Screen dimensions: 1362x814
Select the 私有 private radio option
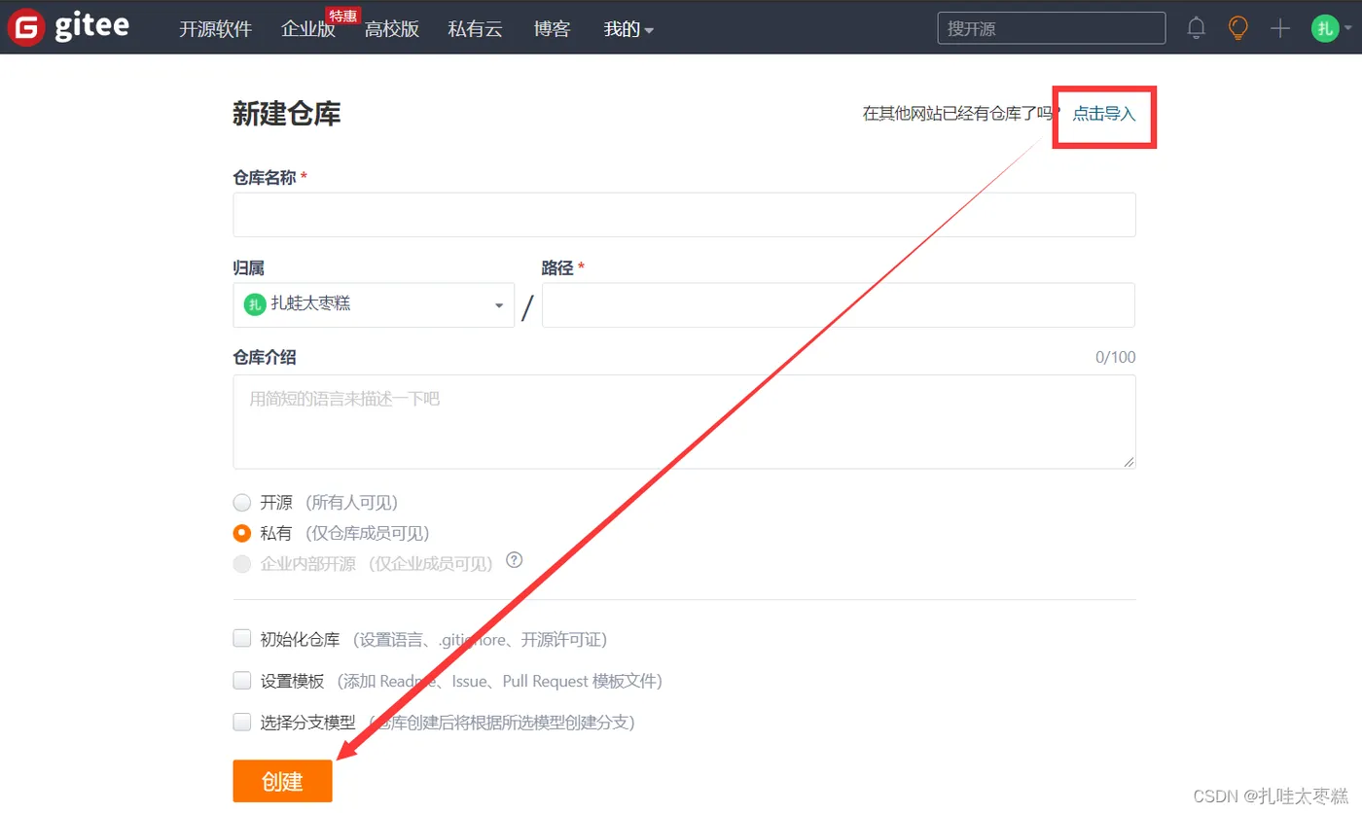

^^^^^^^^

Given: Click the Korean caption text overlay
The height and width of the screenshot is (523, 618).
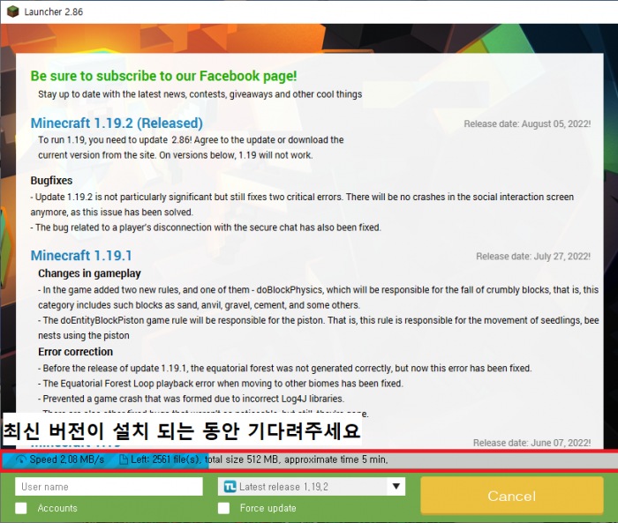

^^^^^^^^

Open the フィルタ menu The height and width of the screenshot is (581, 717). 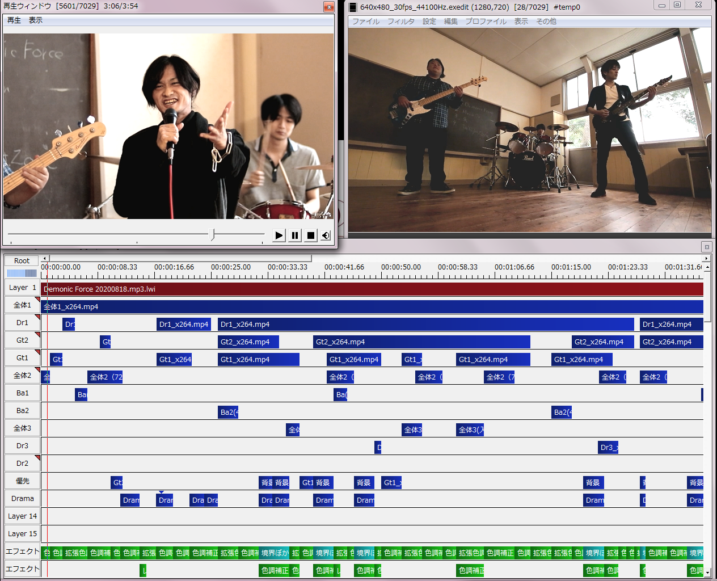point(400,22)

^^^^^^^^

▸ **REQUIRED WORK**: Duplicate the rows word for word, beginning at the line that contains "Given: Click the Korean caption text overlay" and ending after the line that contains "The height and width of the screenshot is (523, 618).".

▸ **SOLVED PROBLEM**:
Given: Click the Korean caption text overlay
The height and width of the screenshot is (523, 618).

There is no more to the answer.